■ EXERCISE TASK:
Copy out the data between the lines containing "Task: Duplicate content" and "Action: click(1292, 270)", inclusive, keeping the requests unchanged and adding 4 to every coordinate in the answers.

══ EXTRACTED RECORDS

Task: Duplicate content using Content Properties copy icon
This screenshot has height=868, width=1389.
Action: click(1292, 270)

════
══ EXTRACTED RECORDS

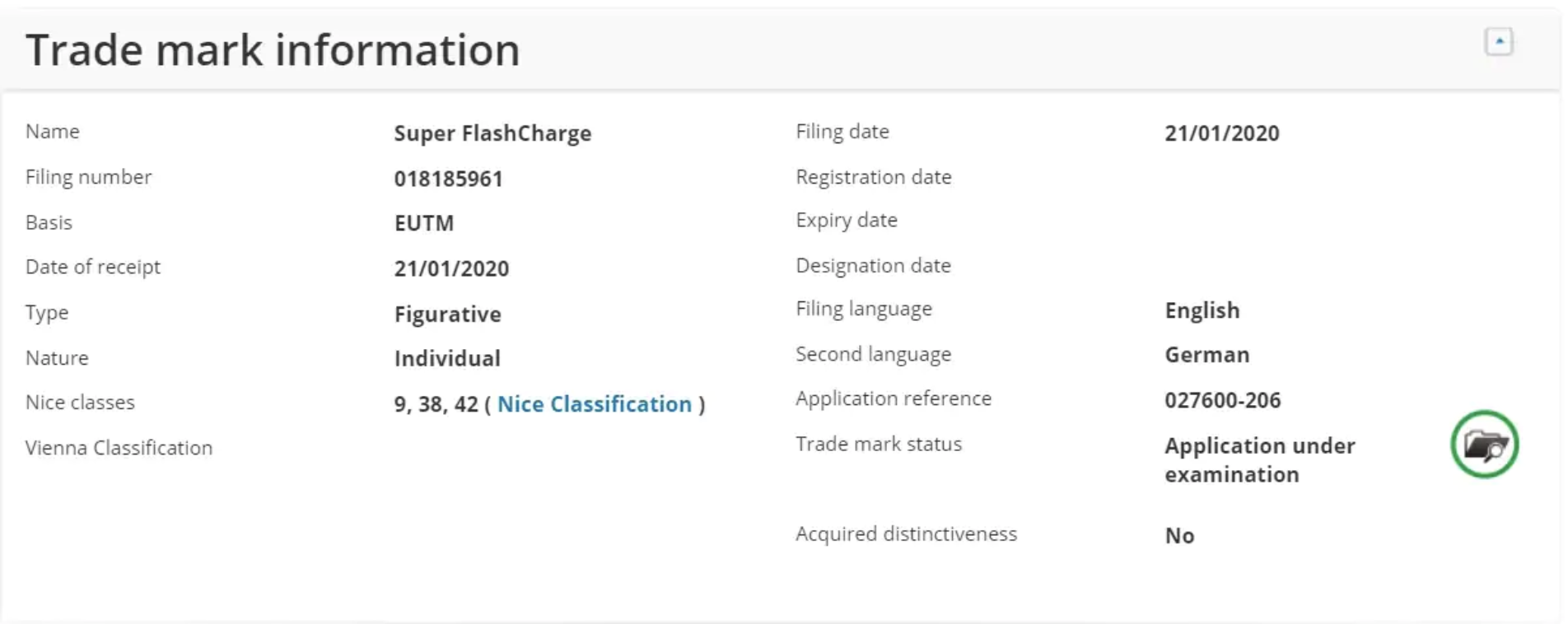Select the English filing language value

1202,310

════

■ ANSWER TO THE PROBLEM:
Task: Duplicate content using Content Properties copy icon
This screenshot has height=868, width=1389.
Action: click(1296, 274)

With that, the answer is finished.